EXERCISE PROMPT
Could you count the lines below that include the word "window" and give only the number?

------------------------------------

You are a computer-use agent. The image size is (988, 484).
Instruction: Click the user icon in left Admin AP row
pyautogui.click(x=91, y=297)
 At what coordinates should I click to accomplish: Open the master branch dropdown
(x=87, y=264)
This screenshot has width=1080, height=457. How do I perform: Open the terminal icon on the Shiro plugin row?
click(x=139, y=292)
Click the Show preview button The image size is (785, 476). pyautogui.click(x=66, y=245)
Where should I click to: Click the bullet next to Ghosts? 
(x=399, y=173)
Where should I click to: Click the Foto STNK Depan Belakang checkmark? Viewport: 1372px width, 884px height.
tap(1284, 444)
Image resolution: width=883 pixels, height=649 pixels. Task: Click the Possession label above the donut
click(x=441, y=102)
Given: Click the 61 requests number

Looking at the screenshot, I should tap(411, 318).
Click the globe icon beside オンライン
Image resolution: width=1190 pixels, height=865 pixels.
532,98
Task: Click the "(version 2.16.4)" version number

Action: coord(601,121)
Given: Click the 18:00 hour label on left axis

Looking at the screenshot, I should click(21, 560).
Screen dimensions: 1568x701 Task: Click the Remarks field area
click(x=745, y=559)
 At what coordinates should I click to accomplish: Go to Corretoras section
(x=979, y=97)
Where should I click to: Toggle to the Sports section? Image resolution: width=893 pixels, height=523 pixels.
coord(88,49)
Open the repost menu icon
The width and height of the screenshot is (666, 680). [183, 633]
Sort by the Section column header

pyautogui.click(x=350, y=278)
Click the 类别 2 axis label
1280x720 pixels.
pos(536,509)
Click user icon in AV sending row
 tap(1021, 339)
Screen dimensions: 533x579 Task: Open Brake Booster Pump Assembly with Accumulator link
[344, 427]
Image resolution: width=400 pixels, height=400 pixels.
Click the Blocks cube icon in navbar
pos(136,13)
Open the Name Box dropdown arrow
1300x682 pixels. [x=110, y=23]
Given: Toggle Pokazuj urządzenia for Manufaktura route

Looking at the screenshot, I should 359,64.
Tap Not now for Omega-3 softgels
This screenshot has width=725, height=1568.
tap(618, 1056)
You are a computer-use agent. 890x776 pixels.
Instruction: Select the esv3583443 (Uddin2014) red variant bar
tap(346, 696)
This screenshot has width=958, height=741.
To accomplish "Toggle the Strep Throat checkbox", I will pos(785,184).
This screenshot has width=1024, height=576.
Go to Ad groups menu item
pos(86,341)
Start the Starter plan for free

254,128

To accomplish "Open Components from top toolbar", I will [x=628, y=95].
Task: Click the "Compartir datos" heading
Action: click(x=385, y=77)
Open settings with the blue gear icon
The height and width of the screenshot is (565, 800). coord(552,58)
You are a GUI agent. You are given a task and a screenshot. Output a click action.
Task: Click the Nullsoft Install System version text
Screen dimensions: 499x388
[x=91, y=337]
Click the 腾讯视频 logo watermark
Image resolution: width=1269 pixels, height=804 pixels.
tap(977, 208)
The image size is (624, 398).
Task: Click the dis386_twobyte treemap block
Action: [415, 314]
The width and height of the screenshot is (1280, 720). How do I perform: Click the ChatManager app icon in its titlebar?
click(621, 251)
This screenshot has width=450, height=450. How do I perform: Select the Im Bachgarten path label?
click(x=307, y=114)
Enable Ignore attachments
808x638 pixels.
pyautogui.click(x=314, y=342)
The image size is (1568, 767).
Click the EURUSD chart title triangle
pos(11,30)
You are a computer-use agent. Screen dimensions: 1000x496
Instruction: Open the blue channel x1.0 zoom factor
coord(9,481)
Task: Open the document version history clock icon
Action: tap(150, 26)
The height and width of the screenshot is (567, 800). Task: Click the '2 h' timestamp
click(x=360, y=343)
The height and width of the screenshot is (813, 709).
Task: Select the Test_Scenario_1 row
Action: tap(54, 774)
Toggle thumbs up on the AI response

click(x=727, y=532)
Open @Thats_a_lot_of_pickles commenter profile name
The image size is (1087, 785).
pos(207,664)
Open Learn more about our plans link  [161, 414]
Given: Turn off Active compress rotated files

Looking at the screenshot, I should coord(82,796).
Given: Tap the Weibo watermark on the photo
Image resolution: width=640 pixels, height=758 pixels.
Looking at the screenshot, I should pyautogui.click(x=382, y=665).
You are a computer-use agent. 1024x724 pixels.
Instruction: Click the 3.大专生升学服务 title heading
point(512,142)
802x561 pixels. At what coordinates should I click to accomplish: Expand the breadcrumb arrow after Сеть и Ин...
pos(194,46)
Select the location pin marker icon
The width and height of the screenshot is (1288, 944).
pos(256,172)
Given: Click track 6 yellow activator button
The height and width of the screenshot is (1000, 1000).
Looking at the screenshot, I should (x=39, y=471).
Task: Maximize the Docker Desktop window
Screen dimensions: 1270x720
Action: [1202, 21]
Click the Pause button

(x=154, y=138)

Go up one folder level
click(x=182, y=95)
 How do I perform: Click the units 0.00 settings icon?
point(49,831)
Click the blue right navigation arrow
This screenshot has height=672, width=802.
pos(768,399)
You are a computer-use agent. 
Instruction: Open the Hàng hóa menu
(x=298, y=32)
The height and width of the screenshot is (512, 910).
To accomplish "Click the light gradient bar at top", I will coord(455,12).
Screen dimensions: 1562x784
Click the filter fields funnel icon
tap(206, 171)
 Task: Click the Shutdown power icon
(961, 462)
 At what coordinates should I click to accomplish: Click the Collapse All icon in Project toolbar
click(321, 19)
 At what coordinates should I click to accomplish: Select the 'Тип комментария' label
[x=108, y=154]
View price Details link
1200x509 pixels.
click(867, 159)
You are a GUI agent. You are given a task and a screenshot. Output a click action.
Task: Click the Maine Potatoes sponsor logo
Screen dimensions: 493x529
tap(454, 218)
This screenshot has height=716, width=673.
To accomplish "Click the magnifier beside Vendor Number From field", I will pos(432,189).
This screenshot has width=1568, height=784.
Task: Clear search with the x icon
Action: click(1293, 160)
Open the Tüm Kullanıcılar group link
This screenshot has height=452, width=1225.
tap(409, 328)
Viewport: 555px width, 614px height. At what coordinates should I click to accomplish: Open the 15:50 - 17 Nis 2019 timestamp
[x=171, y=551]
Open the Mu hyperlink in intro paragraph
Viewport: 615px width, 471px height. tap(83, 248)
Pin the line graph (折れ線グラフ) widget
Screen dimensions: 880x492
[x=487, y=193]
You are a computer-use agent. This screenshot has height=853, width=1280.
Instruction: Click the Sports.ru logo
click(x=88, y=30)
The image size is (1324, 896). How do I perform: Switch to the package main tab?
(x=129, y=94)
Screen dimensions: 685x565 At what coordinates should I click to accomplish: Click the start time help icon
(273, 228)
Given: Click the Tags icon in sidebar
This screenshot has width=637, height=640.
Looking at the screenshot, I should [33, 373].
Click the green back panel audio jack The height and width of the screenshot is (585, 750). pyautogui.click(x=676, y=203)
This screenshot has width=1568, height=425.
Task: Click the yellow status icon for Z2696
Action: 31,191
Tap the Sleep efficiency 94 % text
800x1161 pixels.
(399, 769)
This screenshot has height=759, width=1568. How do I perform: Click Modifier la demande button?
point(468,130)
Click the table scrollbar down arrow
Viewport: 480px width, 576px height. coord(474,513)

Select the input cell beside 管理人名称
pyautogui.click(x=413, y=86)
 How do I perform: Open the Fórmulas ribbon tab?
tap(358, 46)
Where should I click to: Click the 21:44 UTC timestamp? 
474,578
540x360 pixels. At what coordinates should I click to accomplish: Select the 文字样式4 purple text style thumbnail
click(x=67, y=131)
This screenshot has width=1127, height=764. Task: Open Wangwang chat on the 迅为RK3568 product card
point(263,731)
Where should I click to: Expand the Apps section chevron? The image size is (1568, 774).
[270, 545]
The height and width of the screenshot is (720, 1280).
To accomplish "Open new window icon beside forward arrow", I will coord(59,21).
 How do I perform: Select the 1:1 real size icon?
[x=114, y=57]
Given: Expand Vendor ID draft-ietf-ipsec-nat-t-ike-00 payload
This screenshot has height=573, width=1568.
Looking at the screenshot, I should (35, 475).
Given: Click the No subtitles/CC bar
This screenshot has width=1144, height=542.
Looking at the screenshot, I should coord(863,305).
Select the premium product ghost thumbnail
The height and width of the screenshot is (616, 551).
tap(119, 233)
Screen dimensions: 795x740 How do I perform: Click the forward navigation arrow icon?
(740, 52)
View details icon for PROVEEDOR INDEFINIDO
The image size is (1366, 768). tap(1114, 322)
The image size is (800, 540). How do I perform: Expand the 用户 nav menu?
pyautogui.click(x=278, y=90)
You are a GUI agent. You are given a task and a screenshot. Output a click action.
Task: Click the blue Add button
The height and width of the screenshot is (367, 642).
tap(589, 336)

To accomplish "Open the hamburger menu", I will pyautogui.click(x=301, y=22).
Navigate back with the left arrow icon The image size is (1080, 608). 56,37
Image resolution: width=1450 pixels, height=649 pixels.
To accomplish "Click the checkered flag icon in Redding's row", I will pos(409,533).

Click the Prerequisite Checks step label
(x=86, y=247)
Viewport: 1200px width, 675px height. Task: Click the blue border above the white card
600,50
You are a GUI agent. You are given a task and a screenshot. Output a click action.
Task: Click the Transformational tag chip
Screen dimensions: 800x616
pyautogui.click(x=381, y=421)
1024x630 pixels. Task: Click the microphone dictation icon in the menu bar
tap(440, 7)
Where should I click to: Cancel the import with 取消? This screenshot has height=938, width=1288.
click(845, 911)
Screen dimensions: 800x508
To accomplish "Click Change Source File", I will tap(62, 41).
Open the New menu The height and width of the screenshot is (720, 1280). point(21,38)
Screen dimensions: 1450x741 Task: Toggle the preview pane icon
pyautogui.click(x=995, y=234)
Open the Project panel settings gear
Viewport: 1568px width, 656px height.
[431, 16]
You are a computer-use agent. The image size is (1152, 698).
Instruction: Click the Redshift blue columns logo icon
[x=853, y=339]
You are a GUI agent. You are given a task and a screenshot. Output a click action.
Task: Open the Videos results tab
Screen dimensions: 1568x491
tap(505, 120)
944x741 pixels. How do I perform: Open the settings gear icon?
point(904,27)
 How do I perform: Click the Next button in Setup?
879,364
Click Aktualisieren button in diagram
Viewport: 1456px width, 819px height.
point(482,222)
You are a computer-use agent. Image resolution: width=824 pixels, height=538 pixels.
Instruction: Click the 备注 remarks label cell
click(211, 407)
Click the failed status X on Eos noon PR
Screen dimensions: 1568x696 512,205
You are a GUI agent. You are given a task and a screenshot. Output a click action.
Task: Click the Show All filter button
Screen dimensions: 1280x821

------------------------------------

OUTPUT FOR THIS TASK
2